Stated task -
Repeat the rows from the line containing "Where should I click to: Show" through the line containing "tap(605, 576)", inclusive, with "Plugins" changed to "Extensions" and everything else left as is.

Entries taken from a collection -
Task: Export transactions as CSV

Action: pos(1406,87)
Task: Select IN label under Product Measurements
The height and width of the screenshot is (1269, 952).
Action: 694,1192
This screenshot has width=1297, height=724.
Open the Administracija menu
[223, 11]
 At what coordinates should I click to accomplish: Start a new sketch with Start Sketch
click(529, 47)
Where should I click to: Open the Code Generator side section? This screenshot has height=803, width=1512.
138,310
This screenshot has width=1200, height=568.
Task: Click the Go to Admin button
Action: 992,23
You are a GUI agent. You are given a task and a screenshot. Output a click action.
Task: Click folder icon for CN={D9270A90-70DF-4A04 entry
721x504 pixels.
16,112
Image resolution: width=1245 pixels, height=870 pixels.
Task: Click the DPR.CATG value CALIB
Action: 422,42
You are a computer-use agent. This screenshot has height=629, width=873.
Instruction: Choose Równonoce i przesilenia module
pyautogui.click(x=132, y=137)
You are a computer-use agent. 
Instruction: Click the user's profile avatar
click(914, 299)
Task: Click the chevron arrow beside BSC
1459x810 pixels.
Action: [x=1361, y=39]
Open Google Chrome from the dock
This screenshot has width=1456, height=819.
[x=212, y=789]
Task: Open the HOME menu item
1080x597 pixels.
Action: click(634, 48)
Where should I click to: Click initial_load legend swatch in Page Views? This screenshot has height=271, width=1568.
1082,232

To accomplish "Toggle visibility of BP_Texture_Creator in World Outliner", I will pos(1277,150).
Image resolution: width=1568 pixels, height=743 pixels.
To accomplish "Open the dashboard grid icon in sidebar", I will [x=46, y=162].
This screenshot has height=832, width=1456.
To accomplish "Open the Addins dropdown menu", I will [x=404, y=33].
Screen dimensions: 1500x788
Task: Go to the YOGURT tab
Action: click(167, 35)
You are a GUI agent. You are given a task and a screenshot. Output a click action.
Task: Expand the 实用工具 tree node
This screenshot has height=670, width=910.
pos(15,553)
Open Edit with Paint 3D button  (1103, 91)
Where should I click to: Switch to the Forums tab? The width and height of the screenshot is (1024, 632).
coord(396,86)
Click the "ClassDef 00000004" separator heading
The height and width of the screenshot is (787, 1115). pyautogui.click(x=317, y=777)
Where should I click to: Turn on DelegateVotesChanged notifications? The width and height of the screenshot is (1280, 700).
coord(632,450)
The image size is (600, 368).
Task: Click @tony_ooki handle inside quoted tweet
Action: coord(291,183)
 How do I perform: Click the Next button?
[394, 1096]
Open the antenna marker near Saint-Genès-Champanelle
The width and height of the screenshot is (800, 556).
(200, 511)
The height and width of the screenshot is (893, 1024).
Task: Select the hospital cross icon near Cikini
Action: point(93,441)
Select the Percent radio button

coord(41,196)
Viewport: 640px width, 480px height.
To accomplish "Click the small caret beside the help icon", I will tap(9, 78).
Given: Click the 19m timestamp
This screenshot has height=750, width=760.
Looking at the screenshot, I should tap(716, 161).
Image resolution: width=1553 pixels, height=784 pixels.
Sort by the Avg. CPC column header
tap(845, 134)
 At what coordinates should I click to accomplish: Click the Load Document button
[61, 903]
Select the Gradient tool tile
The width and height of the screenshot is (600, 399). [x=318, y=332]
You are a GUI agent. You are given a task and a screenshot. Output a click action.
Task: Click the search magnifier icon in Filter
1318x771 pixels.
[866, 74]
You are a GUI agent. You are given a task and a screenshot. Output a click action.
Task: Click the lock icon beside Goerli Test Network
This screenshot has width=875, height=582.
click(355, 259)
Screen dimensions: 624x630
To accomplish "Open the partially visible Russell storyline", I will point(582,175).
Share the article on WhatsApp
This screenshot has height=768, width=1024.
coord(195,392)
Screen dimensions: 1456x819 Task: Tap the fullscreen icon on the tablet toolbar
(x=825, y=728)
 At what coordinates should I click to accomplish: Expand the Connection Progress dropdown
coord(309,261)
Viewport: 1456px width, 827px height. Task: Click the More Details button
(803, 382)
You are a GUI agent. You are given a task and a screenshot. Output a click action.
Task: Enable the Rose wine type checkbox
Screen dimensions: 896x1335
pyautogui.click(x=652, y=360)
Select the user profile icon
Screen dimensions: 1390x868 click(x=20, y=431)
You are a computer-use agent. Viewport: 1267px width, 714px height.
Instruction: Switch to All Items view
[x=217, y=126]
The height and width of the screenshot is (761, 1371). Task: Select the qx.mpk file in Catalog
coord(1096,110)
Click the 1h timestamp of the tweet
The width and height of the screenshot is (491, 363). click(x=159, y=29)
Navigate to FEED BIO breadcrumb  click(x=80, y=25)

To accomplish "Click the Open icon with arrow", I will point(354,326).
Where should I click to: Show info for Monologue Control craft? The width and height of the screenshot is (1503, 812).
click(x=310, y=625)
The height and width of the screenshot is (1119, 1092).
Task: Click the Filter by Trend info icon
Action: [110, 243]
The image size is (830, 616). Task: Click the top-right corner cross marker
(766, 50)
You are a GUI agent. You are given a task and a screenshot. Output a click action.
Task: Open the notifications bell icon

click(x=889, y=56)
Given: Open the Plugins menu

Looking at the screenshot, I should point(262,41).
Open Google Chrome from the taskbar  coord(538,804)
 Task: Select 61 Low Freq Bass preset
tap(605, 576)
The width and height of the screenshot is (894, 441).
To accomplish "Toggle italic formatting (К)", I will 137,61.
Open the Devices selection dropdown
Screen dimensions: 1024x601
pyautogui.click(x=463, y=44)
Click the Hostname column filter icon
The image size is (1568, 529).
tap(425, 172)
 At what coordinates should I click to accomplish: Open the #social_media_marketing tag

Answer to the problem -
Where should I click to: Show info for Monologue Control craft? The width and height of the screenshot is (1503, 812).
click(x=310, y=625)
The height and width of the screenshot is (1119, 1092).
Task: Click the Filter by Trend info icon
Action: [110, 243]
The image size is (830, 616). Task: Click the top-right corner cross marker
(766, 50)
You are a GUI agent. You are given a task and a screenshot. Output a click action.
Task: Open the notifications bell icon

click(x=889, y=56)
Given: Open the Extensions menu

Looking at the screenshot, I should point(262,41).
Open Google Chrome from the taskbar  coord(538,804)
 Task: Select 61 Low Freq Bass preset
tap(605, 576)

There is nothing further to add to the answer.